Sospiro. «Tu sai chi era Santa Teresa?»

«Come no, il locale in Corso Roma. Carino, ma non fa per me»

«Sì anche. Io parlo della Santa vera, la quale sosteneva che bisogna stare attenti a quel che si desidera, perché poi si realizza»

«Che idiozia, fosse così avrei vinto cinque volte il Superenalotto e non avrei i debiti con la SISAL».

«Tu vuoi smettere di bere?»

«Sì padre»

«Vincenzo»

«Sì padre Vincenzo»

«Come hai iniziato a bere?»

«Come quei ragazzi là, all’inizio eravamo una bella comitiva, sempre in giro a fare danni. Poi col tempo uno ad uno hanno iniziato a costruirsi le loro famiglie, le loro abitudini, e sempre più spesso stavo da solo»

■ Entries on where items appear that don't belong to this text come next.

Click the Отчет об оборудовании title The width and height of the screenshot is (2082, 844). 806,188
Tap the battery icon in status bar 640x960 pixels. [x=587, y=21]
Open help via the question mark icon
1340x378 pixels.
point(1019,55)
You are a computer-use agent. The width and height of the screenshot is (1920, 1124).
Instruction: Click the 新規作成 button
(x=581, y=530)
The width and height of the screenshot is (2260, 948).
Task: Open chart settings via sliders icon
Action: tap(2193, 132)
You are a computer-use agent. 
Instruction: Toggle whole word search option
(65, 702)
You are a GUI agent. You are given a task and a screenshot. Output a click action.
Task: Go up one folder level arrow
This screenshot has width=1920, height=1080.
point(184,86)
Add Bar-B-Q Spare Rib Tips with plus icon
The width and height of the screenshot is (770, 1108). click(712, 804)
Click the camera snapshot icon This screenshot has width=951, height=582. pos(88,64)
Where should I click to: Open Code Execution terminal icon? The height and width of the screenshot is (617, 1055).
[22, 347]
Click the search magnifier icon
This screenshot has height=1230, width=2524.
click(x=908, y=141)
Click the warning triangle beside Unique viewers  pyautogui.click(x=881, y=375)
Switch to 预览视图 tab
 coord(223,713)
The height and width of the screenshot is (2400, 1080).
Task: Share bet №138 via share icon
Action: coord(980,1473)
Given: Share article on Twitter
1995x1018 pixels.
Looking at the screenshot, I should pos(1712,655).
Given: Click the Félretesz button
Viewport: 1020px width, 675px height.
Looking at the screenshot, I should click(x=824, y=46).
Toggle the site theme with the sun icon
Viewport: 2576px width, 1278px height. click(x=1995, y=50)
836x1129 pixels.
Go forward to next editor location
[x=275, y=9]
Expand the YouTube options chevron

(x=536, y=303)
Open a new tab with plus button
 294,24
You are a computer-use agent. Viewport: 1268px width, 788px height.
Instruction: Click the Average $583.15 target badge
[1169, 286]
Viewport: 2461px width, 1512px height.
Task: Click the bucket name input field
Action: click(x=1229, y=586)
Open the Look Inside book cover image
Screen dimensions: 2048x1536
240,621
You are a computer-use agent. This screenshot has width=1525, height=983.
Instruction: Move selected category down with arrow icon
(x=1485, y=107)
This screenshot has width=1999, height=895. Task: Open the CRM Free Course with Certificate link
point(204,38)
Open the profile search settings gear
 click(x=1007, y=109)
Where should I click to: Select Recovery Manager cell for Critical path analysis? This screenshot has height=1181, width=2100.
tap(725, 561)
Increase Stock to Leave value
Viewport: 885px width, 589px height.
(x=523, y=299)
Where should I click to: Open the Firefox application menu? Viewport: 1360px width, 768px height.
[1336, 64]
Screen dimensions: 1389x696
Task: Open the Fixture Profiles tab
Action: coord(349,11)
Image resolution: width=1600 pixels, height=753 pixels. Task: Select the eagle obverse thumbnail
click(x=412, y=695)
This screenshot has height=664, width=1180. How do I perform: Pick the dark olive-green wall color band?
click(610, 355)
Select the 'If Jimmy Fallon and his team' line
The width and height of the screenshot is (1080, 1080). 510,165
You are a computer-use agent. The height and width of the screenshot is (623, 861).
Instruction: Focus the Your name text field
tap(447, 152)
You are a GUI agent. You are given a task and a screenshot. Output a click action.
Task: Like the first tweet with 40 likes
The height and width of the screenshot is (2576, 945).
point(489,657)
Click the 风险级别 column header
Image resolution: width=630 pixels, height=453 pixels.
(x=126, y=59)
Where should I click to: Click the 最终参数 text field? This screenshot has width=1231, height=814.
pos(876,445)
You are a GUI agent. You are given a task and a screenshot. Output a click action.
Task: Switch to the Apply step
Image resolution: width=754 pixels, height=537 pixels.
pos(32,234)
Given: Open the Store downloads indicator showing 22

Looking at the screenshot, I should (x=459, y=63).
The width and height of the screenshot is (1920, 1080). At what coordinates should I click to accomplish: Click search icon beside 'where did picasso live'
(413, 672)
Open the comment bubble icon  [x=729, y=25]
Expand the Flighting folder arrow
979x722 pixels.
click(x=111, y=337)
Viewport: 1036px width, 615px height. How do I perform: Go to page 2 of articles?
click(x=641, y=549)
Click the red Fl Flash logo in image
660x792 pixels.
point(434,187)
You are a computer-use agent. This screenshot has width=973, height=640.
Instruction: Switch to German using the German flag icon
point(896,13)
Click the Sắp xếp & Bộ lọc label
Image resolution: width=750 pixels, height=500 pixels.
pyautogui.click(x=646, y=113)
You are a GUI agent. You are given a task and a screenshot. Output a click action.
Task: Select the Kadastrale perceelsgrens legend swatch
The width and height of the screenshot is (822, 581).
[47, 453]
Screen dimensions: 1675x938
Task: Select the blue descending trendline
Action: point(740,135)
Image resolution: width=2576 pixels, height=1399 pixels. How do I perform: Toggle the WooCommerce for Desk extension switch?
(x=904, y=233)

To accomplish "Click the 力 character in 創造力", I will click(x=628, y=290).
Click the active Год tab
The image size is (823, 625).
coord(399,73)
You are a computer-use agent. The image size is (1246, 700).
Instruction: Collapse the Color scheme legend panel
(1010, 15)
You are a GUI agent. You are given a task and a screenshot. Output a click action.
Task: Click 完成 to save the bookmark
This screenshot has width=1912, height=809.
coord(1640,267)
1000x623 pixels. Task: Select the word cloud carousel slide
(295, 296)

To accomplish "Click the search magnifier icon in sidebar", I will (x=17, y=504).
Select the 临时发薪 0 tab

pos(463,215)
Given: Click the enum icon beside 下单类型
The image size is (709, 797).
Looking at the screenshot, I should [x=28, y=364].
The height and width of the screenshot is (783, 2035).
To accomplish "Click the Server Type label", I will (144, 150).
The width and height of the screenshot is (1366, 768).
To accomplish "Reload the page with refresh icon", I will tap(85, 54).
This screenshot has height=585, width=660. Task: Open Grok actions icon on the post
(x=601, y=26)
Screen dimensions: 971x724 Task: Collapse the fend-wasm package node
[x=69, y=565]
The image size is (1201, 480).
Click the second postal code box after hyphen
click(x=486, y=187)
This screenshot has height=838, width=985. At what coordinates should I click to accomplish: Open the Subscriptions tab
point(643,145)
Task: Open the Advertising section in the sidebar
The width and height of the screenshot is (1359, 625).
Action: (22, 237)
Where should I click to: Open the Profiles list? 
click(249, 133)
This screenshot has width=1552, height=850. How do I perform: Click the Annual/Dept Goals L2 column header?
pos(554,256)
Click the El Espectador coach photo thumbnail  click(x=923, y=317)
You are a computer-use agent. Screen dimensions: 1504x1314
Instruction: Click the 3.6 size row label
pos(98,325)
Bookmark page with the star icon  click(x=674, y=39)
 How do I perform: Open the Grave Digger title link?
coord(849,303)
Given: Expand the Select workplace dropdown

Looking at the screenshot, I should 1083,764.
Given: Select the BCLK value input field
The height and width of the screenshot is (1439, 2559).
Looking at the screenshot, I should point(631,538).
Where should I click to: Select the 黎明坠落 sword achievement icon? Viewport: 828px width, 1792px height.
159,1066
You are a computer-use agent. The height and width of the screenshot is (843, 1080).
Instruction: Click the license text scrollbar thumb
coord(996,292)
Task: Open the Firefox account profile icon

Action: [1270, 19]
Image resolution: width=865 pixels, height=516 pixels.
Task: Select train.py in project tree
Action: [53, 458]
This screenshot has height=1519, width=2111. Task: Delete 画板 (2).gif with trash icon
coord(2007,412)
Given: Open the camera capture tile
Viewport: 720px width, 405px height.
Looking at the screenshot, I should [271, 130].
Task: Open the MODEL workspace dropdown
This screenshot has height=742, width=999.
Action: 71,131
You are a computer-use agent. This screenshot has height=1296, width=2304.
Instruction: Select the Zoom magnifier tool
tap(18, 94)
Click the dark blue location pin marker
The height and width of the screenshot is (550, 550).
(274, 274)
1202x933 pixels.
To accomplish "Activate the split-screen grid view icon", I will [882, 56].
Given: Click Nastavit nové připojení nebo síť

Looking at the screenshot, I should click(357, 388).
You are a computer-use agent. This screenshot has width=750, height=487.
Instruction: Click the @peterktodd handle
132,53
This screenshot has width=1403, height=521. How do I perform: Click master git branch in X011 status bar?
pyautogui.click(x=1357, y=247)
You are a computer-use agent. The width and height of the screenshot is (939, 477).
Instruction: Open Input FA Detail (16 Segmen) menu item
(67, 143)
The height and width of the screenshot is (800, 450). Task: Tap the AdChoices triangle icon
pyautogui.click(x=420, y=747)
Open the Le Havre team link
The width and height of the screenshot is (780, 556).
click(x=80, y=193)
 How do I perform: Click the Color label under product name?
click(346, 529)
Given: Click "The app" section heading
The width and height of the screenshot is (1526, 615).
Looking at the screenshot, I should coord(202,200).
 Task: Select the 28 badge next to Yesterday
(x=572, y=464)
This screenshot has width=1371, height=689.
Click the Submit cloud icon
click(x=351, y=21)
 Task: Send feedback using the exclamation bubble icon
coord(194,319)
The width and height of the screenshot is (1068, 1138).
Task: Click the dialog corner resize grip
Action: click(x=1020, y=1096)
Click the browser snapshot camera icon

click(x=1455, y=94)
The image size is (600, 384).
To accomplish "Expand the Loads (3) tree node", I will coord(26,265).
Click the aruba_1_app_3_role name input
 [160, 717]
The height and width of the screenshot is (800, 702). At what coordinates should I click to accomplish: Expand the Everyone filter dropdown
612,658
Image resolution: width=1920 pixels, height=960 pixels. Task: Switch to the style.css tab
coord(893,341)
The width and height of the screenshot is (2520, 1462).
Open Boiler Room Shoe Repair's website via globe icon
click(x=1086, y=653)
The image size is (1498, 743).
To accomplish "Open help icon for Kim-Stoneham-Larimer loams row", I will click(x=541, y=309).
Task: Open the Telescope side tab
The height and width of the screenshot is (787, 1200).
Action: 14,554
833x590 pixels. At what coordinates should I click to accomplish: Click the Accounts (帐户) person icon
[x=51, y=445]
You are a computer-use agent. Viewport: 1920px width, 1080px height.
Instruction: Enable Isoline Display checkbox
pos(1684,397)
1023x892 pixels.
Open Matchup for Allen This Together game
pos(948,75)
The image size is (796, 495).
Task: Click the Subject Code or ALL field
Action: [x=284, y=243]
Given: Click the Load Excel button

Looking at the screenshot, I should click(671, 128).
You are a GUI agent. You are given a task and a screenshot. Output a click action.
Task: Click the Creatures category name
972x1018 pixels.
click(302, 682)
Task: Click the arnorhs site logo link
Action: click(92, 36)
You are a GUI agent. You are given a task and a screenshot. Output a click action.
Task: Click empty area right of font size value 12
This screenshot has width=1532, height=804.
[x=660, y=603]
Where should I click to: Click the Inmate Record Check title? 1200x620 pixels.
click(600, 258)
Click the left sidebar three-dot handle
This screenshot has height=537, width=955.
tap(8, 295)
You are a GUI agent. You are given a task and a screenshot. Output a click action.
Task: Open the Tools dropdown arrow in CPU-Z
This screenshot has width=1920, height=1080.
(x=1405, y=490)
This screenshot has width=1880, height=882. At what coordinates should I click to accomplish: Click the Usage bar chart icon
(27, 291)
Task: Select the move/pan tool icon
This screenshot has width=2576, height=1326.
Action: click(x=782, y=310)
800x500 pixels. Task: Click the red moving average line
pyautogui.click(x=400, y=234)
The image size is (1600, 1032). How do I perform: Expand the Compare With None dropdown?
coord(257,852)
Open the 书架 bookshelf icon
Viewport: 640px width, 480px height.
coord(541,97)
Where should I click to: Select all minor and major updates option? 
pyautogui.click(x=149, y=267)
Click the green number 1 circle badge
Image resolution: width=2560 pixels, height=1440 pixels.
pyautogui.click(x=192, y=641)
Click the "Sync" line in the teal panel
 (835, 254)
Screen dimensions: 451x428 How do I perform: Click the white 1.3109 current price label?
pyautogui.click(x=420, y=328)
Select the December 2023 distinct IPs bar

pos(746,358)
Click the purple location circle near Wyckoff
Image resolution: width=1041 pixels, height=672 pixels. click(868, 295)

«Quindi bevi per stare con gli altri?»

«All’inizio. Poi ho iniziato a bere per vendicarmi. È stato dopo un appuntamento disastroso»

In quel preciso istante la ragazza dell’altro tavolo dà uno schiaffo al ragazzo così sonoro che le luci tornano a essere visibili.

«Sì è andata così più o meno.»

Sospiro. «Quindi bevi per solitudine e rabbia?»

«Ormai» dice, inarcando le spalle.

Sorrido e gli dico che vado in bagno. Mentre vado placco la cameriera e le chiedo se può fare una modifica all’ordine del mio amico.

Torno al tavolo. «Ho fatto quel che mi hai chiesto»

«Veramente così semplice padre Vincenzo?»

«Prova»

La cameriera porta la birra, che lui assaggia. La sputa subito. Felice si alza, mi abbraccia, urla gioioso.

Nell’impeto, gli lascio una piccola impronta bianca sulla maglietta. Il miracoloso sale resta un attimo impigliato nella maglietta per poi cadere impercettibilmente a terra.